§ Page excerpt
<<<<

To further characterize generation of the CYP24A1-variant 2 in MG63 cells, CYP24A1 exon 10-inclusion was quantified using fluorescently tagged RT-PCR (Figure 3E). Vehicle-treated cells showed 96.9% inclusion of exon 10, which was reduced to 93.9% and 89.0% after knockdown of hnRNPC1/C2. In 1,25(OH)2D-treated cells, inclusion of exon 10 was similar to vehicle (97.8%). However, in 1,25(OH)2D-treated cells with hnRNPC1/C2 knockdown, inclusion of exon 10 decreased to 73.7% and 75.7%. An alternatively spliced product (lacking exon 10) was present in each of the hnRNPC1/C2 knockdown treatments, but the PCR band corresponding to this product was more pronounced in 1,25(OH)2D-treated cells (Figure 3E).

VDRE expression and mRNA splicing in a CYP24A1 mini-gene model

To assess a possible link between VDRE and mRNA splicing for 1,25D-VDR-target genes, a CYP24A1 mini-gene expression construct was used to mimic alternative splicing associated with CYP24A1-variant 2 (exons 9–11). In the presence of a conventional CMV promoter or other promoters lacking a VDRE (IL-6, ACTB and GAPDH), exon skipping to generate a transcript lacking exon 10 ranged from 15–22% of correctly spliced transcript (Figure 4). By contrast, minigene constructs containing functional VDRE(s) (CYP24A1 and BGLAP) showed less exon 10 skipping (5.37 ± 0.67% and 7.00 ± 1.91%, respectively). The enhanced splicing fidelity associated with the CYP24A1 bearing functional VDREs was diminished by mutation of specific nucleotides associated with VDR-VDRE interaction (10.03 ± 2.50%).

Figure 4.

>>>>

§ Dataset extract

<<<<

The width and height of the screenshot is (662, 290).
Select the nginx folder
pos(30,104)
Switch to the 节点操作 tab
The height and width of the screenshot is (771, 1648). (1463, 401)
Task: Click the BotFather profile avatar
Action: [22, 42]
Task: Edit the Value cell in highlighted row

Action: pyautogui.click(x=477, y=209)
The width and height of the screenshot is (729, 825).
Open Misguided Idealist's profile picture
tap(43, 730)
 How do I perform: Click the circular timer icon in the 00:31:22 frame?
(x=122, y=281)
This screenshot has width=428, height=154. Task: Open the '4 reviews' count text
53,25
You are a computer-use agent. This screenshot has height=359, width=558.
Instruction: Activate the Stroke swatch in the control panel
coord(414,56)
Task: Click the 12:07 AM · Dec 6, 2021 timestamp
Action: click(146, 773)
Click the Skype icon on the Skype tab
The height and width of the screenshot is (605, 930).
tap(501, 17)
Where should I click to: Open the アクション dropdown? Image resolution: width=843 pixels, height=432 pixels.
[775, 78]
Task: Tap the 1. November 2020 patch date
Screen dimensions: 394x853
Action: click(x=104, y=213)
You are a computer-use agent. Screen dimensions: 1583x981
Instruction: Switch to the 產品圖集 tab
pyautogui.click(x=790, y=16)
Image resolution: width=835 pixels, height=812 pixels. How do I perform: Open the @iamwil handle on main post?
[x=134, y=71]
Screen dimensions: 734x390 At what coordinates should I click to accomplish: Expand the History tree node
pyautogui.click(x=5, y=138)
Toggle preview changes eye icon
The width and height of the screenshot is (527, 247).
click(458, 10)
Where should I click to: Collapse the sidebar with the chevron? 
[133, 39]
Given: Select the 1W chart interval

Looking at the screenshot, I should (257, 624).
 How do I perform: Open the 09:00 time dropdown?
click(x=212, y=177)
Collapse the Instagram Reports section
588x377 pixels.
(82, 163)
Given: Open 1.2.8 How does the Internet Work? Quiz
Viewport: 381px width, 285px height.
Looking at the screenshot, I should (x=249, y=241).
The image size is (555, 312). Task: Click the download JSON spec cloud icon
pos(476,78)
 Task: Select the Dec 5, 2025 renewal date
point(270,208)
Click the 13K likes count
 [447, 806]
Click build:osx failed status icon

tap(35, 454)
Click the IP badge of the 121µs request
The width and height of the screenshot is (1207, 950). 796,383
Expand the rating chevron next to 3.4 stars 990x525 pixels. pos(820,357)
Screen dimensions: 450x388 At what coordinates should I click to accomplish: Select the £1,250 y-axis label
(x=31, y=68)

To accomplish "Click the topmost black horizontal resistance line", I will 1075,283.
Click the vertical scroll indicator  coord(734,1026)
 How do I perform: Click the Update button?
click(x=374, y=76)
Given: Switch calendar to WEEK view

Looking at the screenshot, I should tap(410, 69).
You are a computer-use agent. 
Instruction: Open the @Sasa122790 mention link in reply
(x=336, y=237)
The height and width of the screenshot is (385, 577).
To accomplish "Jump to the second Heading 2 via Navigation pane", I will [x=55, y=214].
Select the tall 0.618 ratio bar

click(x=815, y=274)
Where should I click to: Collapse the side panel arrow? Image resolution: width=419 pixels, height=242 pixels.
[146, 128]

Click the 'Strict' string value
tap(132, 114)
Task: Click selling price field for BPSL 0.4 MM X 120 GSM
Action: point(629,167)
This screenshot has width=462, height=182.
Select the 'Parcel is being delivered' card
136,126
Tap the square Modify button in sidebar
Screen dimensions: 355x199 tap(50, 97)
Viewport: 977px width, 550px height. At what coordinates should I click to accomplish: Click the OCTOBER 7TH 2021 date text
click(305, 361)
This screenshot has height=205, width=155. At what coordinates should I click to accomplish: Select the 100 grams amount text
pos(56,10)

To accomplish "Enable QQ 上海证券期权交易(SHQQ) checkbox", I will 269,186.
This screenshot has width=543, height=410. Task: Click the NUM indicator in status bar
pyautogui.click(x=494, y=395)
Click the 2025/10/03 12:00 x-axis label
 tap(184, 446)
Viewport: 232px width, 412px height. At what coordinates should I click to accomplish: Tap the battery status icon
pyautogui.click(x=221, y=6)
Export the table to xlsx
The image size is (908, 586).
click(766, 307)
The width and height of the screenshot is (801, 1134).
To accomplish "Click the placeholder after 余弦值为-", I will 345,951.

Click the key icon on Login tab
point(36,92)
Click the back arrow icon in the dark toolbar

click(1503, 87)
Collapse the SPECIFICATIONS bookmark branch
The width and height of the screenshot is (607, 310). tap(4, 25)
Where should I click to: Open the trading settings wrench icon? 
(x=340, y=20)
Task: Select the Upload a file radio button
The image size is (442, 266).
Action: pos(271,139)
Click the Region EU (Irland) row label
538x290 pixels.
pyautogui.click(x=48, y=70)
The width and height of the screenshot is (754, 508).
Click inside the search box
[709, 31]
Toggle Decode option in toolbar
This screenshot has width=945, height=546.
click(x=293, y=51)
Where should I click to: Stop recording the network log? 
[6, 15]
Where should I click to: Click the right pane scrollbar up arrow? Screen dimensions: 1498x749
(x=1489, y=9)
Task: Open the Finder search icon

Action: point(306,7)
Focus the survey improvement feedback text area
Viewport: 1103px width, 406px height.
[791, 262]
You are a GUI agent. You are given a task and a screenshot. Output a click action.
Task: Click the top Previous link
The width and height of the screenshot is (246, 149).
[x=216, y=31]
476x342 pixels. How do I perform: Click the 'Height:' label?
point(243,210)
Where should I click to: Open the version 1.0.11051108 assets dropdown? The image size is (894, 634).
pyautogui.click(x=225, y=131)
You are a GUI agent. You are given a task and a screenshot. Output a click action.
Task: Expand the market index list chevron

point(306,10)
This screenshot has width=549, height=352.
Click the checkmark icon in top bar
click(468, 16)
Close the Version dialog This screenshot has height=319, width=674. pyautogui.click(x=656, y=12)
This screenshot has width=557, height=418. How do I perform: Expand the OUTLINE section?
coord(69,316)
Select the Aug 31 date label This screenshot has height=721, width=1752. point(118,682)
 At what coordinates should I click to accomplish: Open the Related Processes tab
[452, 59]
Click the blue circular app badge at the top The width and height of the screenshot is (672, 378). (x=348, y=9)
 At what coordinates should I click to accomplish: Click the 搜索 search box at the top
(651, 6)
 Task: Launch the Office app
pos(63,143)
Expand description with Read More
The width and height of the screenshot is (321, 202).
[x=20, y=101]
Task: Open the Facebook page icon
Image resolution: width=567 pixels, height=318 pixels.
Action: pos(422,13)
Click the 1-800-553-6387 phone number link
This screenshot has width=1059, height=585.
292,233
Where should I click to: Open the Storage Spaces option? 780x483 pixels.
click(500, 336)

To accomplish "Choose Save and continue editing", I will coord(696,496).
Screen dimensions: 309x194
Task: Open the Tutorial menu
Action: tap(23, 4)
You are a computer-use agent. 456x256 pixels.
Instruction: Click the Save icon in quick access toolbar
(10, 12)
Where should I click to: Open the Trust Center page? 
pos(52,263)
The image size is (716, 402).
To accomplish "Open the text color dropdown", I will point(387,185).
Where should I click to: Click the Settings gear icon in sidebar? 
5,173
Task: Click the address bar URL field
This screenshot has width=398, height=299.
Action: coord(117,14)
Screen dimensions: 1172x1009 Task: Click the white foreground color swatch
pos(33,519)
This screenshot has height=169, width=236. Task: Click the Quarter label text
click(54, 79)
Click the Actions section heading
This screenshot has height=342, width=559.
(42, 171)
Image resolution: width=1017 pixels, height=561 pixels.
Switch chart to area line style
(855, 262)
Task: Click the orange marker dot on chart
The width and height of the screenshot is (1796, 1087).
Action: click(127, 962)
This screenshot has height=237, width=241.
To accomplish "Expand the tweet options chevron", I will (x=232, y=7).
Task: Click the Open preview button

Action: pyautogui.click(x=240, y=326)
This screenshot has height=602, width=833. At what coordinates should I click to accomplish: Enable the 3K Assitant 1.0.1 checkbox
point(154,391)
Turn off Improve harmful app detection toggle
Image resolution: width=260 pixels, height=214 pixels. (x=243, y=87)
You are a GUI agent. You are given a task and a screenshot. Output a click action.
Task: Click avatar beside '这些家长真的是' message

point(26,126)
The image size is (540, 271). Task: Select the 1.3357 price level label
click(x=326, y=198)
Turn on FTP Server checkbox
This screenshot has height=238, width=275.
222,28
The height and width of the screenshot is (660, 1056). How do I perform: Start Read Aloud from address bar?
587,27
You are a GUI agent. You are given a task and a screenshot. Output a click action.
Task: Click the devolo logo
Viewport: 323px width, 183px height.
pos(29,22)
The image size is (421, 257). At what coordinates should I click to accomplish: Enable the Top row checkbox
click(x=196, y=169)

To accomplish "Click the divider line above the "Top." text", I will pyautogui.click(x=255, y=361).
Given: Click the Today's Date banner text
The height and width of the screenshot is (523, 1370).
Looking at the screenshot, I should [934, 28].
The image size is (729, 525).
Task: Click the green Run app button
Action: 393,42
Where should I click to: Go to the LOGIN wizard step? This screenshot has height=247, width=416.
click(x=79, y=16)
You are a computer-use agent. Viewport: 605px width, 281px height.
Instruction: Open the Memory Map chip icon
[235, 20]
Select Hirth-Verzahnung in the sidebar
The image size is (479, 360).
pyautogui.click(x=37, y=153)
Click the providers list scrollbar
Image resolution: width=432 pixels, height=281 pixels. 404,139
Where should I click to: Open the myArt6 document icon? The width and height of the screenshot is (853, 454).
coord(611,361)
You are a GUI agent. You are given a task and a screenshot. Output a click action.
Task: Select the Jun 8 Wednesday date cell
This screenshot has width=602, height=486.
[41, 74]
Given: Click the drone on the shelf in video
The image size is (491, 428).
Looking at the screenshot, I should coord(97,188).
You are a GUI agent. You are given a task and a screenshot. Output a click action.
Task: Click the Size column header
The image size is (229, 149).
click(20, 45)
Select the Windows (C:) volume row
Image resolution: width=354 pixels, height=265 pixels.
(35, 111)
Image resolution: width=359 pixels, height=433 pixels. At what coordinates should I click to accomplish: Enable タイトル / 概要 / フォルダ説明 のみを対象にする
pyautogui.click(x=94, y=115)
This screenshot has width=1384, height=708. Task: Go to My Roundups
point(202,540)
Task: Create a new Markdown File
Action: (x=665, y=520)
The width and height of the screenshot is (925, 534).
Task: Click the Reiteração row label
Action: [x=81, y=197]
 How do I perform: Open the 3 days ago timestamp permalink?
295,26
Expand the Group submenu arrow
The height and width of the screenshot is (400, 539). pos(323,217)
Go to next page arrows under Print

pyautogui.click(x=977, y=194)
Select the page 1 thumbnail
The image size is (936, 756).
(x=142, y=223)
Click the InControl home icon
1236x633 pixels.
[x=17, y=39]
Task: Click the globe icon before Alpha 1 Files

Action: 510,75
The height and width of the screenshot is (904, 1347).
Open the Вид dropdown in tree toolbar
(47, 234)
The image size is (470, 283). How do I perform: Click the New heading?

>>>>

Write out the entire excerpt on CYP24A1 exon 10 splicing word for word. The lines were taken from a different source than the text.

To further characterize generation of the CYP24A1-variant 2 in MG63 cells, CYP24A1 exon 10-inclusion was quantified using fluorescently tagged RT-PCR (Figure 3E). Vehicle-treated cells showed 96.9% inclusion of exon 10, which was reduced to 93.9% and 89.0% after knockdown of hnRNPC1/C2. In 1,25(OH)2D-treated cells, inclusion of exon 10 was similar to vehicle (97.8%). However, in 1,25(OH)2D-treated cells with hnRNPC1/C2 knockdown, inclusion of exon 10 decreased to 73.7% and 75.7%. An alternatively spliced product (lacking exon 10) was present in each of the hnRNPC1/C2 knockdown treatments, but the PCR band corresponding to this product was more pronounced in 1,25(OH)2D-treated cells (Figure 3E).

VDRE expression and mRNA splicing in a CYP24A1 mini-gene model

To assess a possible link between VDRE and mRNA splicing for 1,25D-VDR-target genes, a CYP24A1 mini-gene expression construct was used to mimic alternative splicing associated with CYP24A1-variant 2 (exons 9–11). In the presence of a conventional CMV promoter or other promoters lacking a VDRE (IL-6, ACTB and GAPDH), exon skipping to generate a transcript lacking exon 10 ranged from 15–22% of correctly spliced transcript (Figure 4). By contrast, minigene constructs containing functional VDRE(s) (CYP24A1 and BGLAP) showed less exon 10 skipping (5.37 ± 0.67% and 7.00 ± 1.91%, respectively). The enhanced splicing fidelity associated with the CYP24A1 bearing functional VDREs was diminished by mutation of specific nucleotides associated with VDR-VDRE interaction (10.03 ± 2.50%).

Figure 4.